Vier Sterne: Ein Kochbuch, das zufrieden macht.
Das Schwein kann auch anders. Es muss nicht notgedrungen als Massenvieh gehalten werden und nach qualvoller Tötung als Billigprodukt verramscht werden. Das Schwäbisch-Hällische Schwein, das in diesem Buch vorgestellt wird, führt ein artgerechtes Leben, sein Fleisch schmeckt saugut und hat seinen Preis.
Aber es ist fettig und war deshalb lange verpönt. Fett durfte Fleisch ja lange Zeit nicht sein. Inzwischen wird die Marmorierung beim Rind geschätzt, und jetzt ist Fett plötzlich Geschmacksträger. Das war es beim Schwein schon immer, denn die fetten Sonntagsbraten meiner Oma dufteten in meiner Kindheit herrlich in der Kasserolle und schmeckten auch so.
„Das Große Buch vom Schwäbisch-Hällischen Schwein“ ist kein klassisches Kochbuch, eher ein Buch mit dem Fokus Warenkunde auf 83 Seiten, an die sich 28 Rezepte anschließen.

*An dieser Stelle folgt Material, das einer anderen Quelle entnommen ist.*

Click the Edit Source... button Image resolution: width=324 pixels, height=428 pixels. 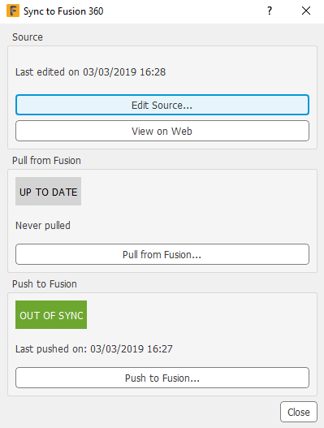(x=162, y=105)
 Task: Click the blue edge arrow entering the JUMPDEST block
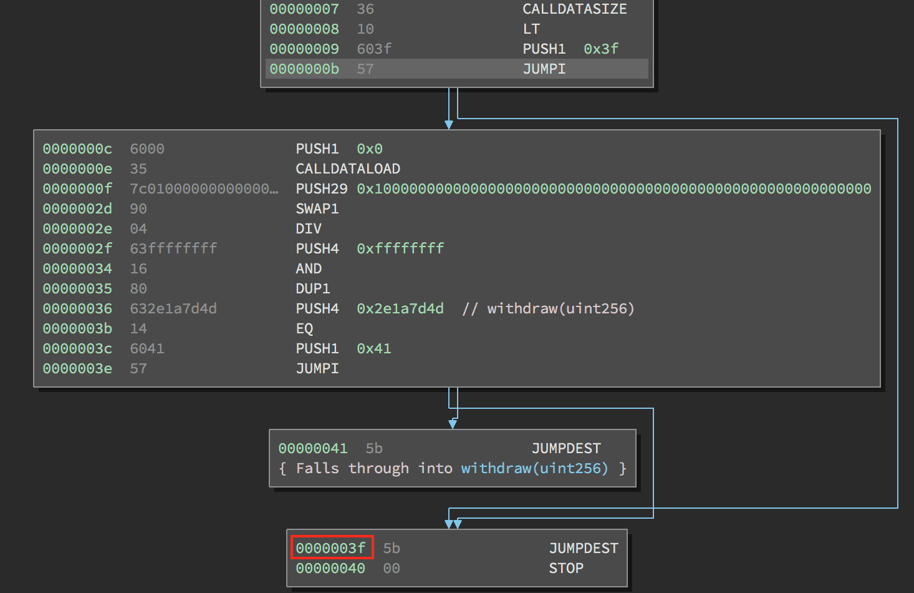tap(453, 423)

So eine alte Schweinerasse ist nicht selbstverständlich auf dem Fleischmarkt, nicht überall zu haben. Ihre Attraktivität will bekannt gemacht, ihre Besonderheit der Allgemeinheit vorgestellt werden. Und so geht es hier los mit Grundinformationen wie der Besamung der Tiere, der liebevollen Aufzucht im bäuerlichen Betrieb, der Historie der Schweinezucht mit der Rettung der Schwäbisch-Hällischen Rasse in letzter Sekunde, mit den Besonderheiten der Vermarktung und einer ausführlichen Warenkunde, in der alle Fleischstücke und ihre Verwendung vorgestellt werden.

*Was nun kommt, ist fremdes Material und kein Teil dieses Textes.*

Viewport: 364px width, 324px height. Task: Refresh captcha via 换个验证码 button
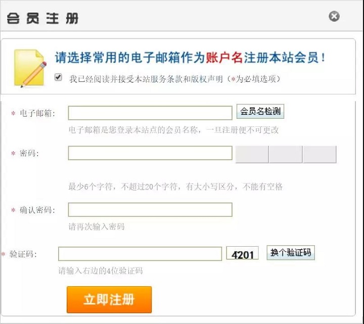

Diese Informationen sind für Interessierte sehr nützlich und umfassend, und man wünscht sich, dass mehr Verbraucher bereit sind, Qualität dieser Art zu bezahlen und Schweinefleisch nicht weiter als Schnäppchen haben zu wollen.
Die Verarbeitung dieses Fleisches ist nämlich die reine Freude. Es schrumpft nicht beim Braten, ist nicht wässrig, das Fleisch UND das Fett schmecken teuflisch gut, und dann ist da ja auch noch das gute Gewissen, dass die Tiere nicht leiden mussten für den eigenen Genuss.

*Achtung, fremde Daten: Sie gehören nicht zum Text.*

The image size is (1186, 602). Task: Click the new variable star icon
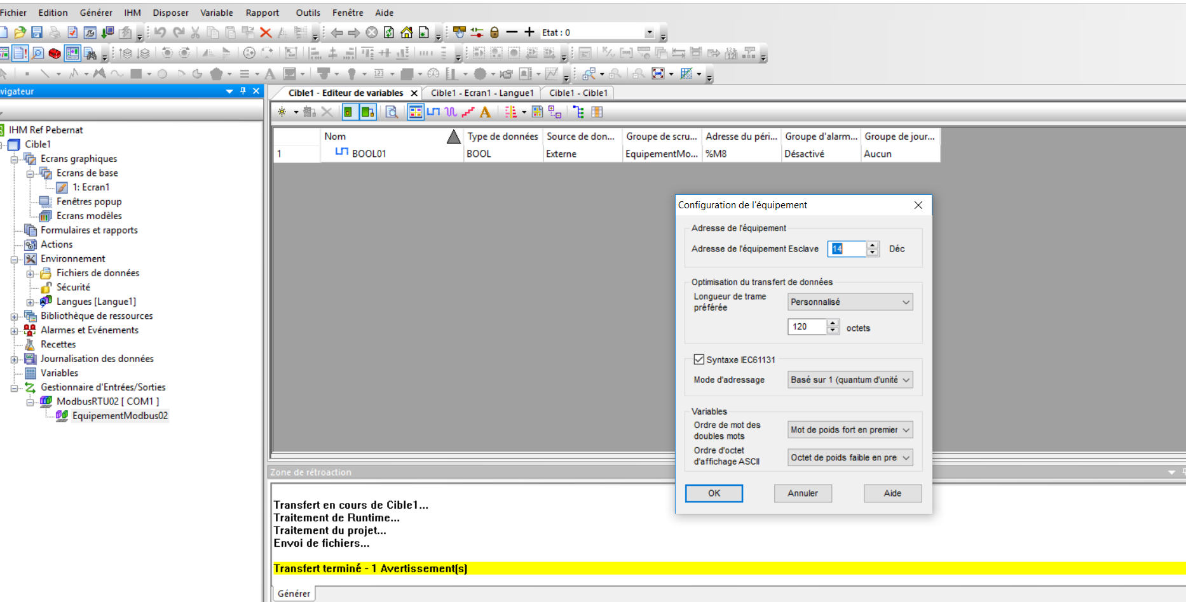[282, 112]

Die Aufzucht der Rasse ist nicht auf die Herkunftsgegend beschränkt. Selbst in unserem Nachbardorf werden solche Schweine gezüchtet und vom örtlichen Metzger verarbeitet. Die Verbraucher hier haben die Vorzüge des Fleisches längst erkannt: für bestimmte Fleischstücke gibt es eine Warteliste.
Und die Rezepte?
Die „sauguten Rezepte“ sind von unterschiedlicher Qualität. Da einige aus der Gastronomie stammen, sind nicht alle Rezepte einfach umzusetzen, die Mengen für den Normalhaushalt manchmal sehr groß. „Dunkle Bratensoße“ haben wir nicht dauernd vorrätig, Braten für 8 und 10 Personen kann nicht jeder machen, und 12 Bäckchen vom Schwein für 4 Personen wären auch bei uns nur schwer zu beschaffen, da in größeren Abständen immer nur ein Schwein geschlachtet wird.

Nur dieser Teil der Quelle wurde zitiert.